HumasUIN – Kepala Biro Sumber Daya Manusia (SDM) Kementerian Agama Republik Indonesia, Dr. Dr. Muhammad Zain, S.Ag., M.Ag., memberikan arahan strategis dalam acara Pembinaan Pegawai yang diselenggarakan oleh UIN Sultan Maulana Hasanuddin (SMH) Banten di Auditorium kampus setempat, Rabu (01/04/2026).
Acara ini dihadiri oleh jajaran pimpinan tinggi, di antaranya Rektor UIN SMH Banten, para Wakil Rektor, Ketua MUI Provinsi Banten, para Dekan, pengurus Dharma Wanita Persatuan (DWP), serta seluruh sivitas akademika UIN SMH Banten.
Dalam arahannya, Dr. Muhammad Zain menekankan pentingnya sinkronisasi pola pikir (mindset) seluruh aparatur sipil negara (ASN) di lingkungan Kemenag menuju era digital. Ia menyoroti masih adanya kendala teknis yang disebabkan oleh budaya kerja manual yang belum sepenuhnya beralih ke sistem digital.
“Kita harus memiliki frekuensi yang sama. Jika SDM sudah berbasis digital society, maka seluruh kampus harus mengikuti ritme tersebut agar tercipta dialog yang efektif antara pusat dan daerah,” tegas Zain. Ia menambahkan bahwa tanpa kesamaan frekuensi digital, koordinasi antarlembaga akan sulit tercapai.
Lebih lanjut, Karo SDM memaparkan rencana besar Kementerian Agama dalam mengimplementasikan systematic meritocracy. Melalui sistem ini, setiap pegawai akan diapresiasi dan diberikan jabatan berdasarkan jasa, kompetensi, dan prestasi, bukan berdasarkan faktor subjektif.

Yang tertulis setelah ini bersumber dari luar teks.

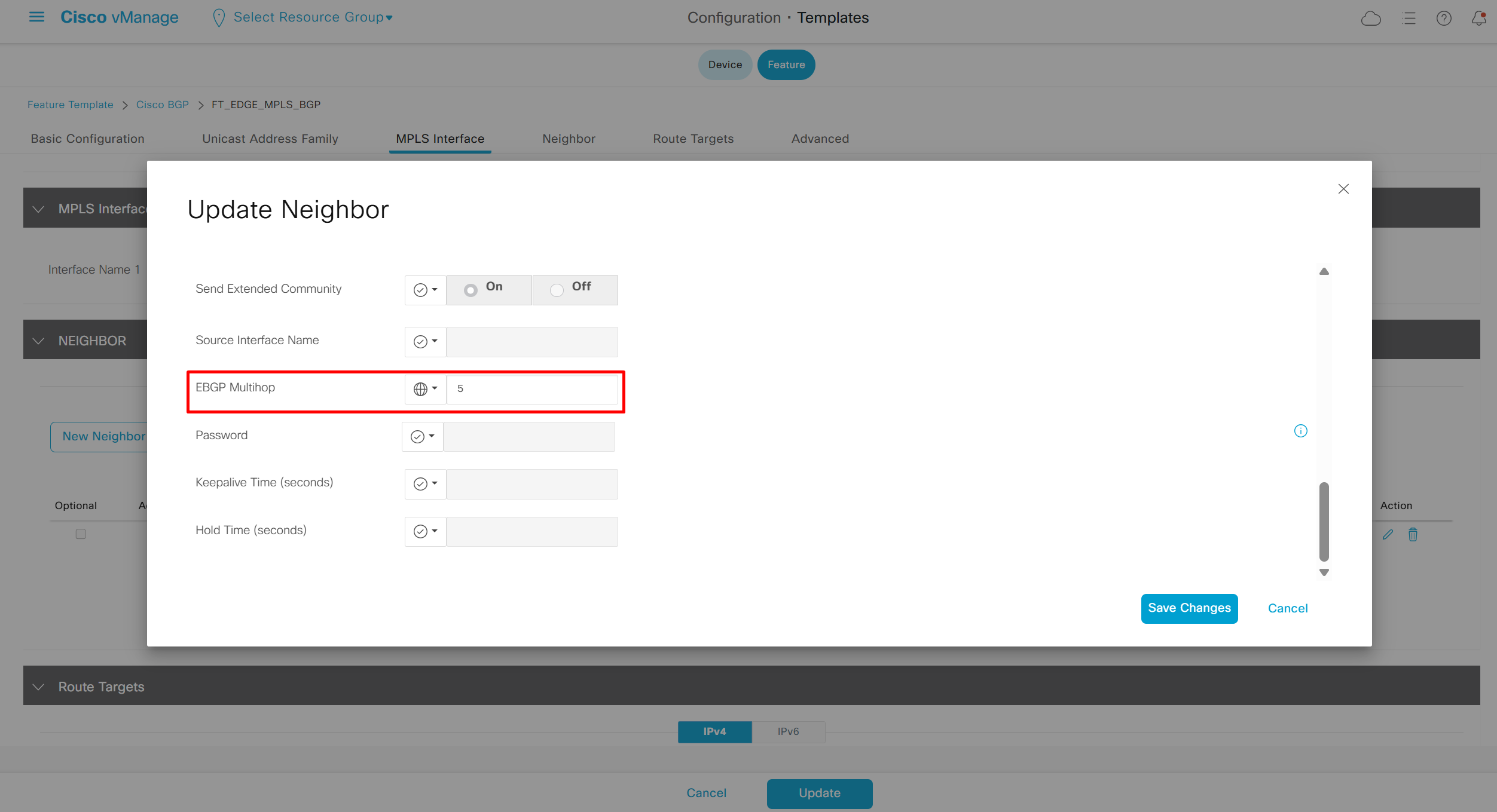Delete neighbor with the trash icon
Viewport: 1497px width, 812px height.
point(1413,535)
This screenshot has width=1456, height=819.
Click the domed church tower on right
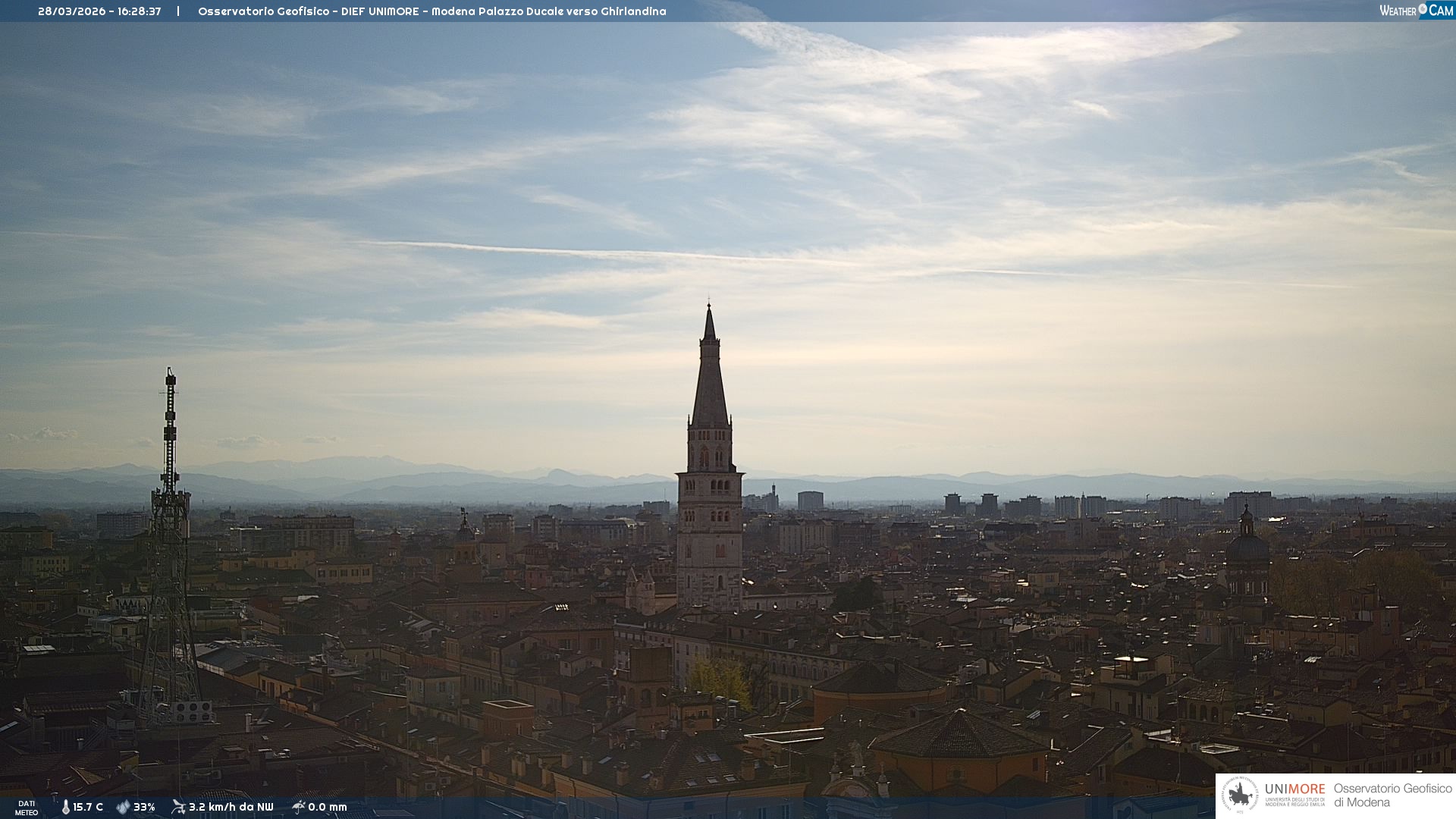click(x=1247, y=548)
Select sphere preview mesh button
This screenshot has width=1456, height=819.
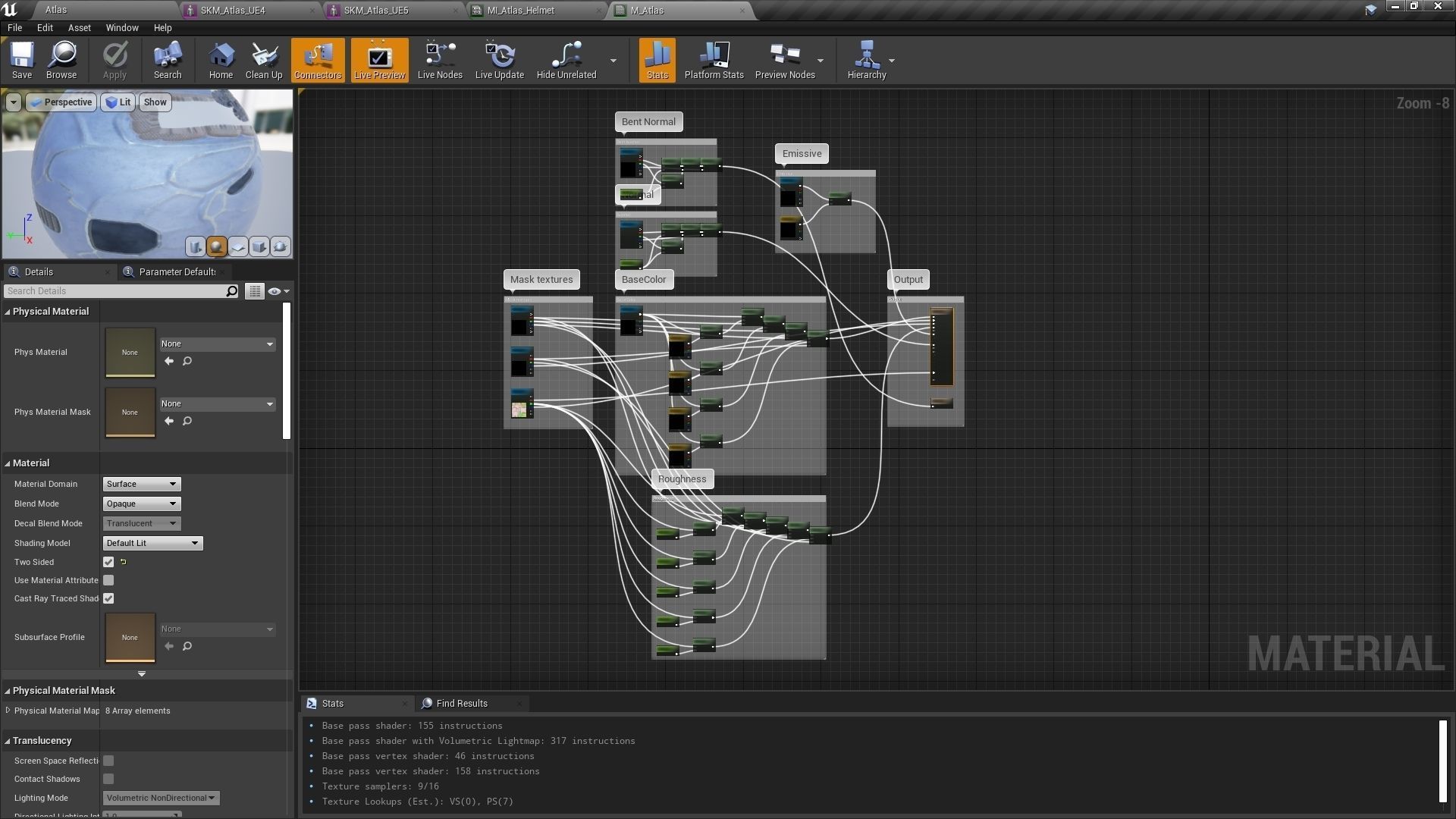[x=217, y=246]
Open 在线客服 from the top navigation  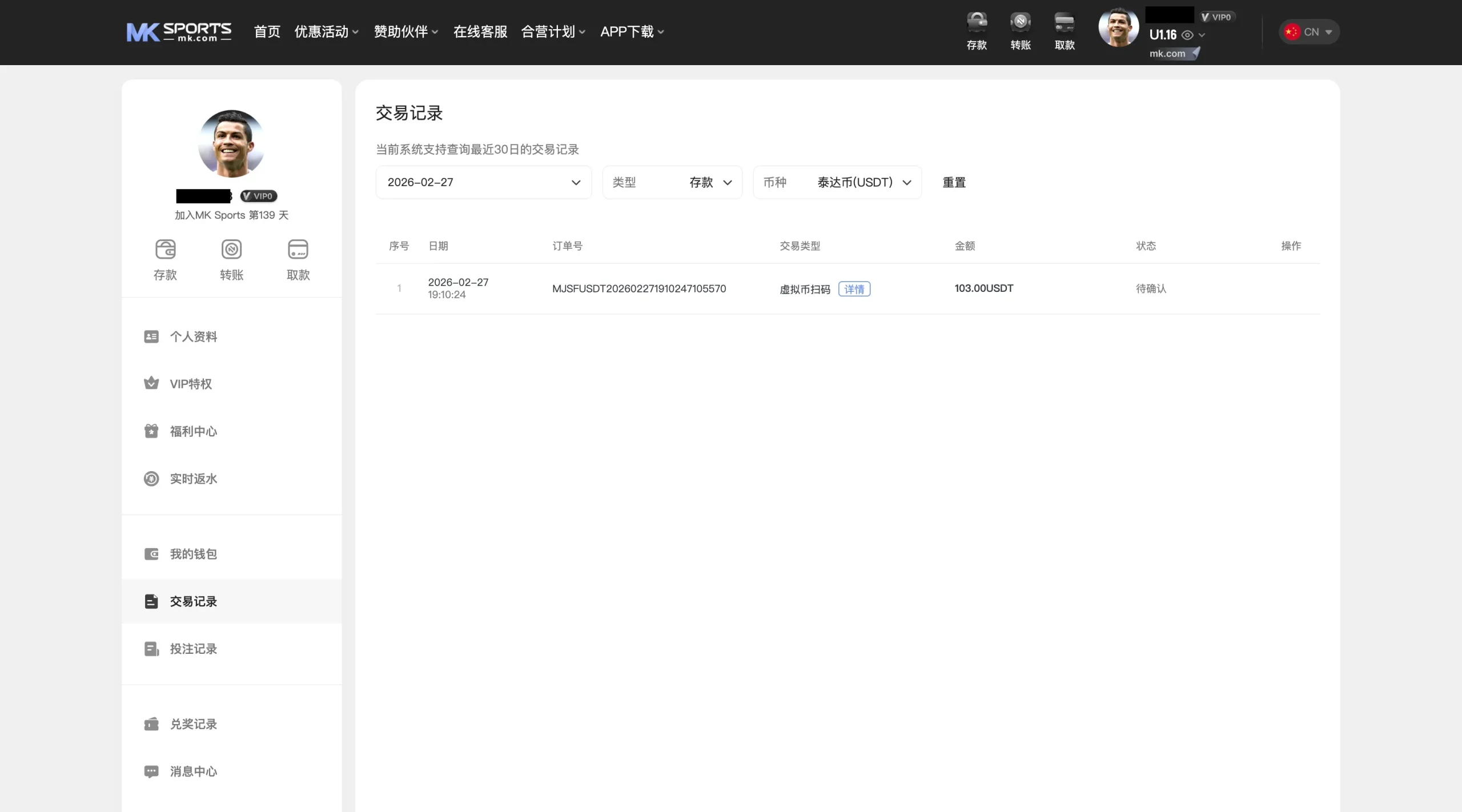pos(480,32)
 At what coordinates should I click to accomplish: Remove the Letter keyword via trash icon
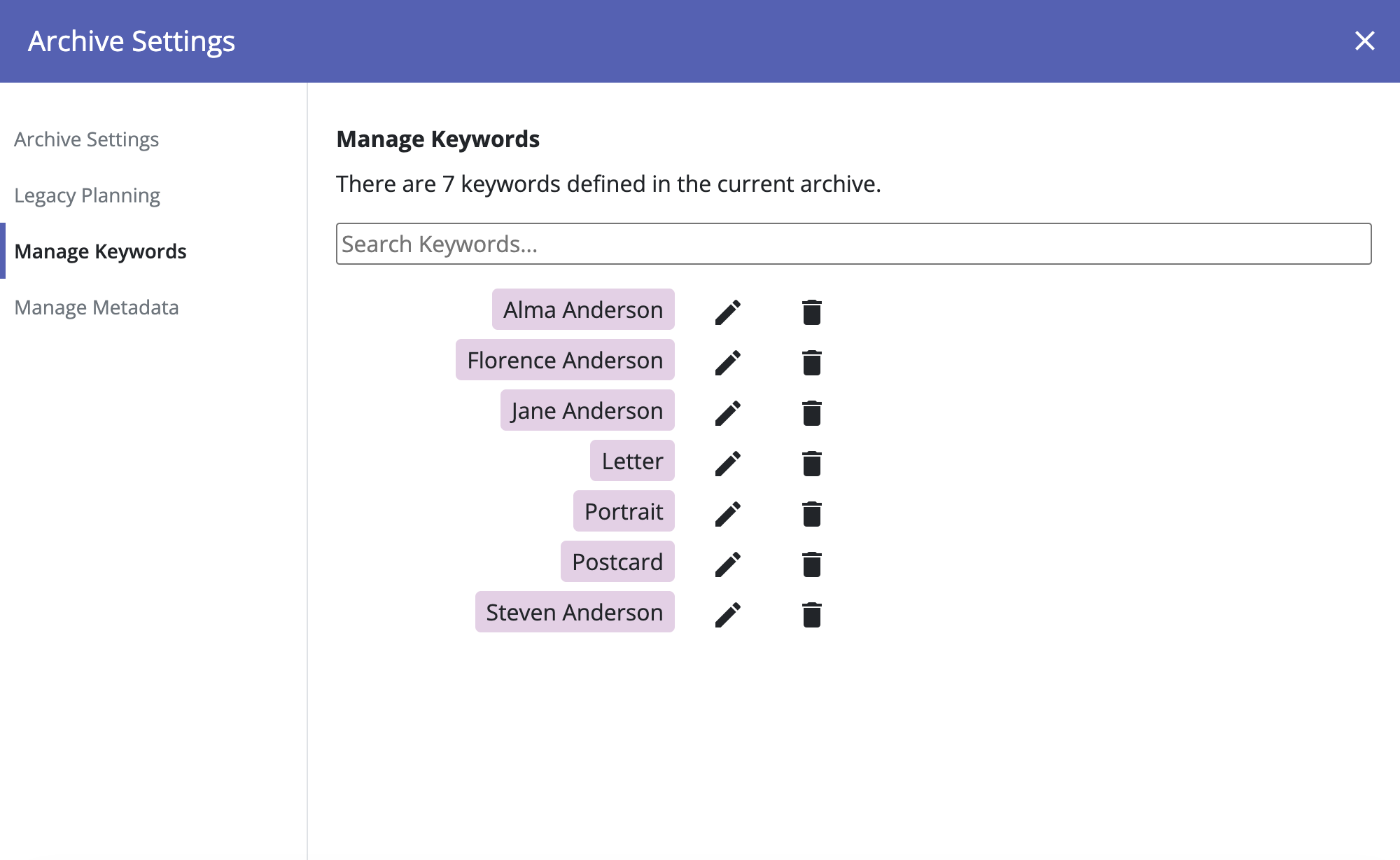click(x=811, y=464)
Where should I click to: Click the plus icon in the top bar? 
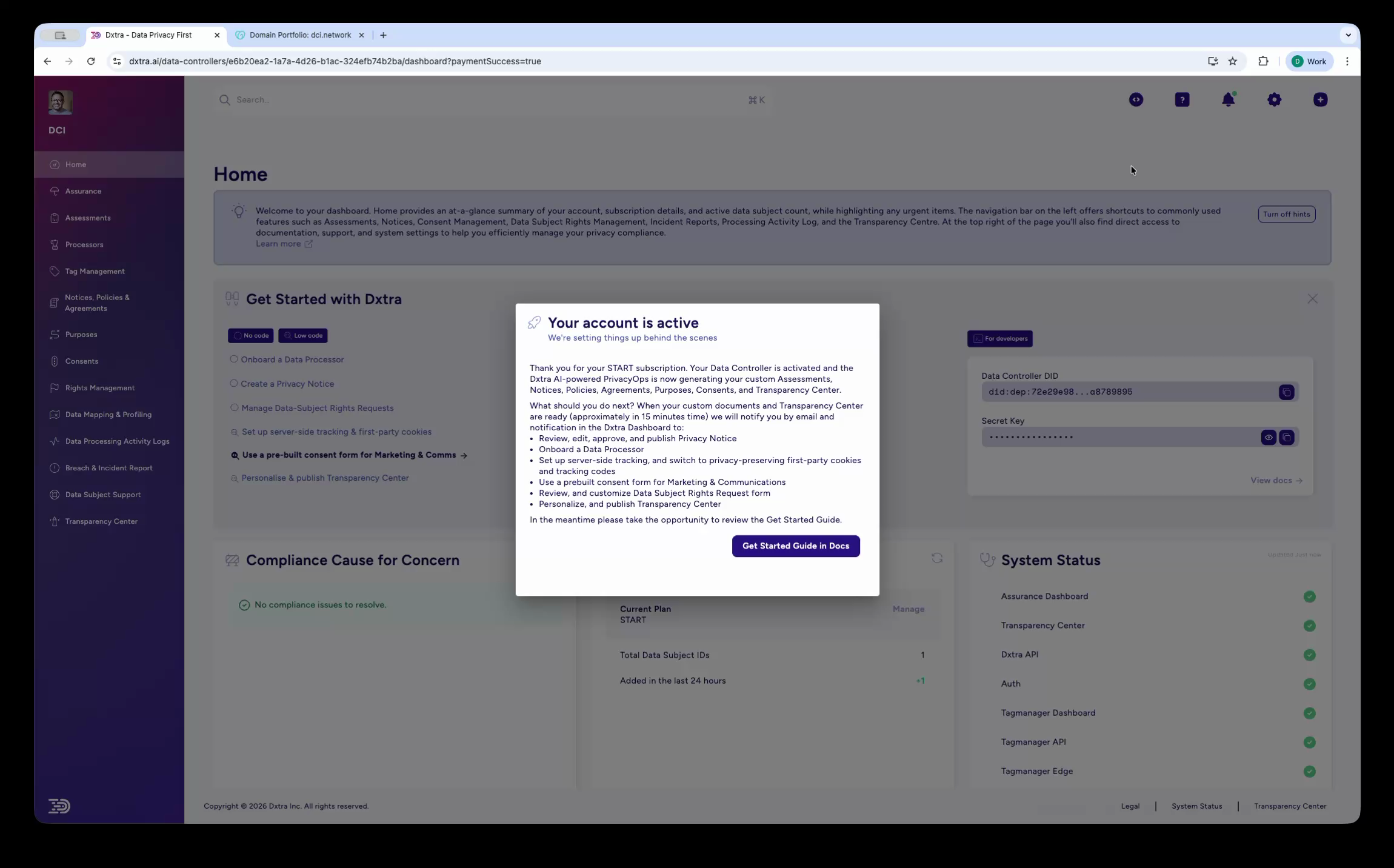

Muhammad Zain menjelaskan bahwa saat ini Biro SDM tengah membangun manajemen talenta atau talent pool. Sistem ini bertujuan untuk memberikan harapan yang adil bagi seluruh pegawai, mulai dari level KUA hingga jabatan Rektor dan Kepala Biro, untuk menduduki jabatan yang layak.
“Semua orang harus punya kesempatan dan akses yang sama. Dengan talent pool, kita bisa memetakan SDM terbaik, bahkan kita bisa mengekspor SDM unggul kita ke kementerian atau lembaga lain secara transparan dan akuntabel,” tuturnya.
Mengutip pemikiran ahli manajemen, Zain mengingatkan bahwa sistem yang buruk dapat merusak orang baik sekalipun. Oleh karena itu, ia berkomitmen untuk membangun tata kelola yang bersih dan jelas (clean and clear) di bawah kepemimpinan Menteri Agama Prof. KH. Nasaruddin Umar.
“Sistem yang buruk bisa menjatuhkan orang baik kapan saja. Maka yang kita bangun adalah sistem yang transparan dan berpegang teguh pada regulasi. Selama kita memegang regulasi, kita bisa tegak kepala menghadapi siapapun,” jelasnya dengan lugas.
Terkait pelayanan publik, ia menginstruksikan agar seluruh proses administrasi, seperti kenaikan pangkat dosen, harus dapat dipantau secara transparan melalui Standard Operating Procedure (SOP) digital yang jelas. Ia menginginkan adanya sistem tracking berkas sehingga pegawai mengetahui posisi dokumen mereka secara real-time.
Ia juga memperingatkan para pejabat untuk taat pada Undang-Undang Pelayanan Publik, khususnya mengenai batas waktu penyelesaian berkas maksimal 14 hari kerja. “Jika ditolak, katakan ditolak. Jika kurang, katakan kurang. Jangan mendiamkan berkas tanpa kepastian,” tambah Zain.
Menutup arahannya, Dr. Muhammad Zain memberikan pesan menyentuh mengenai nilai sebuah institusi. Menurutnya, kemajuan UIN SMH Banten tidak diukur dari kemegahan fisik bangunan, melainkan dari kualitas manusia di dalamnya.
“Aset yang paling mahal di UIN Banten adalah sumber daya manusianya, bukan gedungnya, bukan liftnya, atau kemewahan fisiknya. Mari kita bersama-sama membenahi Kementerian Agama dengan kejujuran, integritas, dan kompetensi,” pungkasnya.
Acara pembinaan ini diharapkan menjadi momentum bagi seluruh sivitas akademika UIN SMH Banten untuk meningkatkan kinerja dan profesionalisme dalam mendukung transformasi besar di lingkungan Kementerian Agama.